Required task: Reproduce verbatim the passage of the Would You Read It Wednesday post that begins with the words containing "Working Title:  Death" and ends with "Age/Genre:  PB (ages 6-11)".

Document extract:

Would You Read It Wednesday – The 43rd Pitch, And The May Pitch Pick!

IT’S WEDNESDAY!!!  Grab a chocolate donut and a cup of coffee and pull up your chair 🙂

Here on Blueberry Hill, things have settled down a bit.  The dogs and I are stepping out avec leashes so as to keep the local baby animal population safe,

and my brother is up and hobbling avec crutches… and trying to figure out if he can still run the NYC marathon in November 🙂  (No pictures of him – they might scare you :))

So now that the status quo has been restored, I have time to wonder about important things like whether I should get another bottle of apple shampoo when this one runs out or switch to strawberry for summer, and what’s the weirdest fortune you’ve ever gotten in a fortune cookie?  I asked that on FB yesterday, because we had fortune cookies last Friday and my daughter’s friend got “When the opportunity comes, pick the first one from the right” which reminded me of the time (about 25 years ago :)) when my sister got one that said, “Better an egg today then a hen tomorrow”… but no one shared any, so now I think I’m the only one who reads and remembers my fortunes.  Feel free to remedy that situation in the comments 🙂

But I digress…

Let’s get down to business, shall we? 🙂  It’s time for the May Pitch Pick.  As always, we had great pitches and it’s going to be a tough choice, especially because there were five Wednesdays in May!

To refresh your memory, here they are:

#1  Darshana

Title: Jay’s Big Day
Age/Genre: Picture Book (ages 4-8)
Pitch: Jay’s super-sniffer dashes his dreams of becoming a Police Bird, but his special talent opens up another heroic opportunity.

#2  Rena

Working Title:  Death Of Sleeping Beauty
Age/Genre:  MG Fantasy
The Pitch:  Alivia Fair stumbles upon a seemingly harmless book that is full of gruesome fairy tales. Now the book is missing and strange things begin to happen. She is cursed by a man with a blue beard and finds herself trapped inside an enchanted castle, in which she comes face-to-face with the legendary, Sleeping Beauty. Too bad Alivia is destined to kill her, but with a little help Alivia might be able to stop the DEATH OF SLEEPING BEAUTY.

#3  Jarm

Working Title:  Waiting For An Idea
Age/Genre:  PB (ages 6-11)
The Pitch:  Jerry is waiting for an idea to come.  He walks his dog, swings in his backyard, and even goes inside for milk and cookies. hoping to coax one into his head.  But, alas, it’s not until he opens Aunt Polly’s gift that an idea… well… an avalanche of ideas, spill forth!

#4  Elizabeth

Working Title: Magnificent
Age/Genre: Picture Book (ages 4-8)
The Pitch:  When the synchronized swimming Savanna Belles lose their watering hole to drought, the troop of elephant calves decide ballet is the perfect way to make them feel magnificent once again. Facing the challenges of trunk-tickling ants, loss of weightlessness, and the scarcity of tutus, can the girls tame the doubtful roars, hisses and cackles of the their wild friends, proving that they really can be magnificent ballerinas? Follow the tutued journey of these silly mammals as they sashay, leap and plié their way into even the wildest of hearts.

Data excerpt:
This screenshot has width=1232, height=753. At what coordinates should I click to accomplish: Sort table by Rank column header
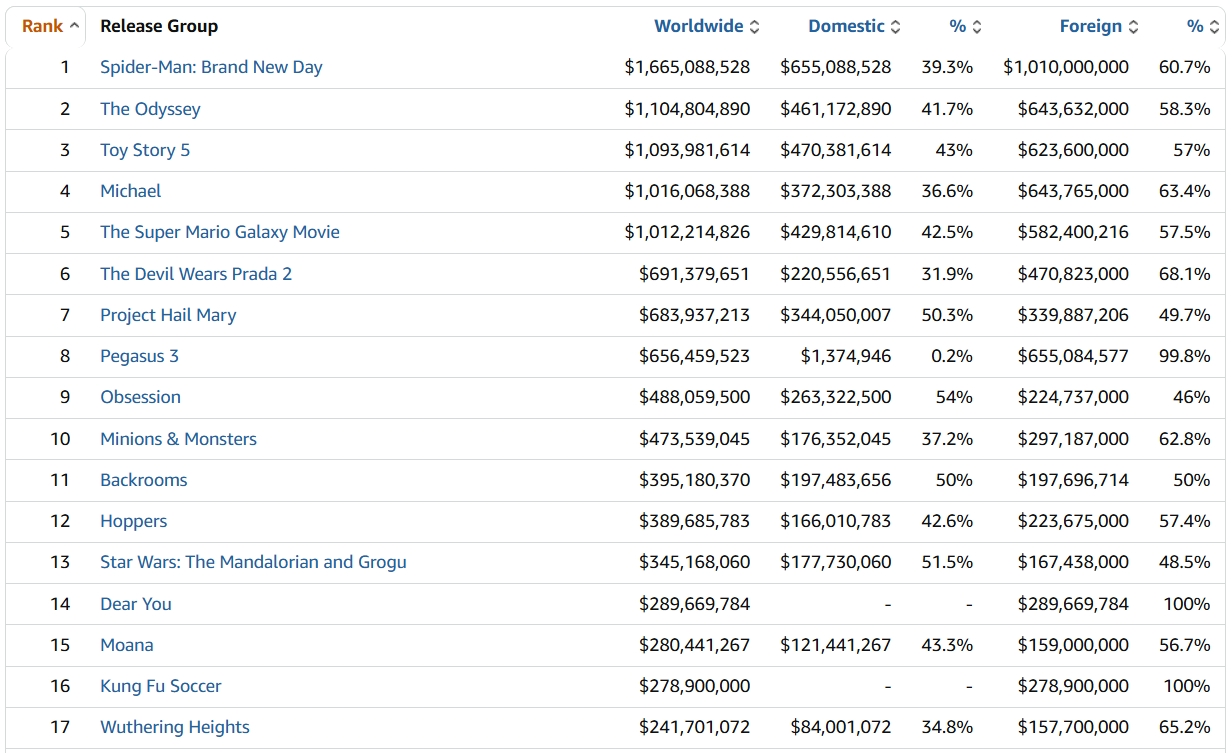click(x=50, y=26)
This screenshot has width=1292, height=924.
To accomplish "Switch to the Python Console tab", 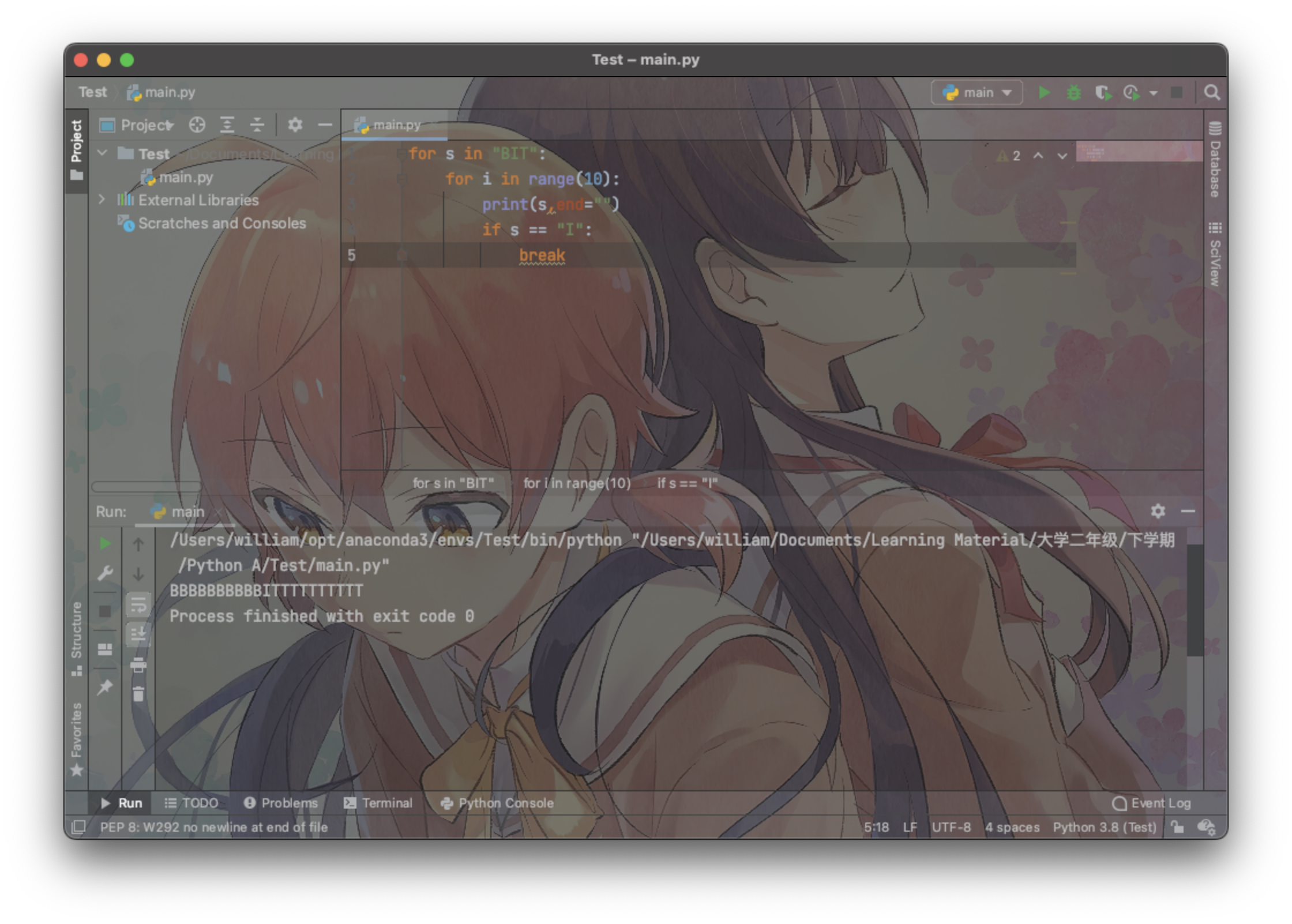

Solution to the problem:
Working Title:  Death Of Sleeping Beauty
Age/Genre:  MG Fantasy
The Pitch:  Alivia Fair stumbles upon a seemingly harmless book that is full of gruesome fairy tales. Now the book is missing and strange things begin to happen. She is cursed by a man with a blue beard and finds herself trapped inside an enchanted castle, in which she comes face-to-face with the legendary, Sleeping Beauty. Too bad Alivia is destined to kill her, but with a little help Alivia might be able to stop the DEATH OF SLEEPING BEAUTY.

#3  Jarm

Working Title:  Waiting For An Idea
Age/Genre:  PB (ages 6-11)